I'll refer to each $|\operatorname{fix}(g)|$ by a particular letter. First, I have '$A$', any one of the 4 colours could be chosen for each of the 5 regions. This gives $4^5$.
Then I have the rotations around the centre point, '$B$'. There are 4 rotations ($\frac {1}{5}, \frac 25, \frac 35, \frac 45$), with each being able to one of the 4 colours. Therefore I have $4 \times 4$ possible choices.
Finally '$C$', I have the rotations in regards to 'cutting' through the edge. There are 5 edges. Each when 'cut' causes 2 'pairs' of opposite regions to swap/transpose. When transposed, these regions must be the colour which they were transposed with. So I have the axis (the cutting edge) which can be one of 4 colours and the each of the pairs which can also be one of the 4 colours. Therefore $C = 5 \times 4^3$
To find the number of colourings, the equation is: $$ \begin{align} \text{#Colourings} &= \tfrac {1}{10}[A + B + C] \\ &= \tfrac {1}{10}[4^5 + (4 \times 4) + (5\times 4^3)] \\ &= \tfrac {1}{10}[1360] \\ &= 136. \end{align} $$
Is this the correct method to go about a problem like this/have I missed anything?

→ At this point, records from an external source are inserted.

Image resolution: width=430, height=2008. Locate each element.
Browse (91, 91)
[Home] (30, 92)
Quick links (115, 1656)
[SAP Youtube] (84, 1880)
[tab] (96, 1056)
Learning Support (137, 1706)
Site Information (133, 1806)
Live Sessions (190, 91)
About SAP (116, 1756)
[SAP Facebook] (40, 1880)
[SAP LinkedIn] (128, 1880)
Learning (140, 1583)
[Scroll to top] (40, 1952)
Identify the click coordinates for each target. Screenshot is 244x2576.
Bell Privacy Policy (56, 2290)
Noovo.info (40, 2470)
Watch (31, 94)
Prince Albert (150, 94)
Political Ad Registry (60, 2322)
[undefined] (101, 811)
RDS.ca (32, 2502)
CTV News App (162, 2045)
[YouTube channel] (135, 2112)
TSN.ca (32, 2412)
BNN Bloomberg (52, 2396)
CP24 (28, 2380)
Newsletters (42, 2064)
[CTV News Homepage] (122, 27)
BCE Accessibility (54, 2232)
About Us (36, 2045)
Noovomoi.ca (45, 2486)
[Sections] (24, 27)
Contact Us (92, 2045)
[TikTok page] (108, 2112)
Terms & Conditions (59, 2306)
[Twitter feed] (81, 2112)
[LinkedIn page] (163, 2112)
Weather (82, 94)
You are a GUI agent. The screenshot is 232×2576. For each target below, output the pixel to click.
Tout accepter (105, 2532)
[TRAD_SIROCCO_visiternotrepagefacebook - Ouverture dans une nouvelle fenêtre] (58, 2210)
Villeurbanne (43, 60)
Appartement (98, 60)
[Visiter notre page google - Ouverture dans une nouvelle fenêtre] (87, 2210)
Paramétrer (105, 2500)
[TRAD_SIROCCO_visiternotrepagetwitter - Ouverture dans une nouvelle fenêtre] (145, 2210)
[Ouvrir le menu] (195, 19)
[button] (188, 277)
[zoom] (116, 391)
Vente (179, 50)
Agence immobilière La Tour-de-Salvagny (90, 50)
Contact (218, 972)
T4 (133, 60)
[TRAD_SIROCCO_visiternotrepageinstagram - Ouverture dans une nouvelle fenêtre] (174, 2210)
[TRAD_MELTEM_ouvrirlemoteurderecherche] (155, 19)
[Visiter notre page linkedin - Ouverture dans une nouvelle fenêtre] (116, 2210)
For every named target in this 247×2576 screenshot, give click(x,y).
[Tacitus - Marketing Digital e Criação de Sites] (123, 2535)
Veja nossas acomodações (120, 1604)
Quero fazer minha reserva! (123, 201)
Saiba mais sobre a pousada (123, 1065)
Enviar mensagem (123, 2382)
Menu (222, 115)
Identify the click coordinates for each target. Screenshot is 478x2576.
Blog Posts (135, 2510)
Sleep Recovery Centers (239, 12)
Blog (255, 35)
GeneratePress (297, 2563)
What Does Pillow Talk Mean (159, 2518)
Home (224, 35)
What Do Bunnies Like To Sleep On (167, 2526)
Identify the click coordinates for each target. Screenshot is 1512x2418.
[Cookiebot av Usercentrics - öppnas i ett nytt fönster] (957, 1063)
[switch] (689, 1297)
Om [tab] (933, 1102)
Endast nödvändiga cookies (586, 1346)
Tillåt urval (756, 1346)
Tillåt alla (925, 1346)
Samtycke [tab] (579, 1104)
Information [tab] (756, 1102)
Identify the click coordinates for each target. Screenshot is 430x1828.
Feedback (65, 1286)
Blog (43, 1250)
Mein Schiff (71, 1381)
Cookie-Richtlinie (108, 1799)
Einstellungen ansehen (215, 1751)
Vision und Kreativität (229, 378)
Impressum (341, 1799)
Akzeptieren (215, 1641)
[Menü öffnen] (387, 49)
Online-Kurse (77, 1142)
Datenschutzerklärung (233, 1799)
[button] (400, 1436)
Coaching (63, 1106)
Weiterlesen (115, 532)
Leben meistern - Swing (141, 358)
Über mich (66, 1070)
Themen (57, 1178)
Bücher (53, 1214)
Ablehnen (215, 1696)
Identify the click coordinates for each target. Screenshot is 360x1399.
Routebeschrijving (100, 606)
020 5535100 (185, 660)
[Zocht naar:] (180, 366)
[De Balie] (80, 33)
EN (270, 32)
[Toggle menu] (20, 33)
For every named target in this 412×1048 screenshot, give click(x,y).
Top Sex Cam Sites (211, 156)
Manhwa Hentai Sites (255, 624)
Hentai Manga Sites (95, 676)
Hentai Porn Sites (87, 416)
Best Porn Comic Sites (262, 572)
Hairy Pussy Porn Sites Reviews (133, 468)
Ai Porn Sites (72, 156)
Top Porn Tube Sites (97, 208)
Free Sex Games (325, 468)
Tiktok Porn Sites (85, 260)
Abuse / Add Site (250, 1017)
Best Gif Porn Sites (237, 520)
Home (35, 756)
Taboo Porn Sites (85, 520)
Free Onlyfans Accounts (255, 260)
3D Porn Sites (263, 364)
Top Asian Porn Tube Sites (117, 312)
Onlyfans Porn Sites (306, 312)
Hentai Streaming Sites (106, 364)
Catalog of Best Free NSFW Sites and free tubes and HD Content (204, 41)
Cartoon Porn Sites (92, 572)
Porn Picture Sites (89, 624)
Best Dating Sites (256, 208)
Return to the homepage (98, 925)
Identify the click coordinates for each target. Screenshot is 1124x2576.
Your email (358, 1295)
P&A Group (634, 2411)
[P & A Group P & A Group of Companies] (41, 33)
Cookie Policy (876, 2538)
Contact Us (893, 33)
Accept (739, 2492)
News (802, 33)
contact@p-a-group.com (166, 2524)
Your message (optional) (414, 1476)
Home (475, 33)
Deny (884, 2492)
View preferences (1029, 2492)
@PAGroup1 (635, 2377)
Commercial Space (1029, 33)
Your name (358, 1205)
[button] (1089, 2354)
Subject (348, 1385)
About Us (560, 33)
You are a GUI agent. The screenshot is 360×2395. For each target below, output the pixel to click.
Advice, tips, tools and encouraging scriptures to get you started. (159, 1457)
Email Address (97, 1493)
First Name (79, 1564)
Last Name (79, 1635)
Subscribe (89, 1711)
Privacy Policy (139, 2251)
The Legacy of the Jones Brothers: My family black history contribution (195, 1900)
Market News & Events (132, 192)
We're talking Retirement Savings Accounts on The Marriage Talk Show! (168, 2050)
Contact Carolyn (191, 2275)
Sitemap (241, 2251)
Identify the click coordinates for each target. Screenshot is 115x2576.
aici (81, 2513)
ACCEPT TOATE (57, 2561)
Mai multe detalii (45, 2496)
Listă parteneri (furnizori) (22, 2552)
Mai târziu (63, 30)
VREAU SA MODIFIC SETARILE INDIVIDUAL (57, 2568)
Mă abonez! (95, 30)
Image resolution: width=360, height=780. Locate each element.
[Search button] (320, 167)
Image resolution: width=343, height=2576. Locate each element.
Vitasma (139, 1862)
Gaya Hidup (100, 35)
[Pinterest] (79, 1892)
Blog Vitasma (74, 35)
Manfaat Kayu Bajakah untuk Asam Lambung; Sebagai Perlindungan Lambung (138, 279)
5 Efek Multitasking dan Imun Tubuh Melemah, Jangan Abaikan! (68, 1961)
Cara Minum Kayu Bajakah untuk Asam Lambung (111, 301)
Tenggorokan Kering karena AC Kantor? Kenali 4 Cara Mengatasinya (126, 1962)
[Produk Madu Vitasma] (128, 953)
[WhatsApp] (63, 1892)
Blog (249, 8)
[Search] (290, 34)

Looks fine to me. That is indeed how you calculate the colorings modulo dihedral symmetry. One thing you might want to change is to say ahead of time that you're splitting into three different cases, and you're using $A,B,C$ to denote the number of fixed points collected in the final sum from the cases respectively. (Took me a minute to figure out what $A$ was supposed to be in your argument.)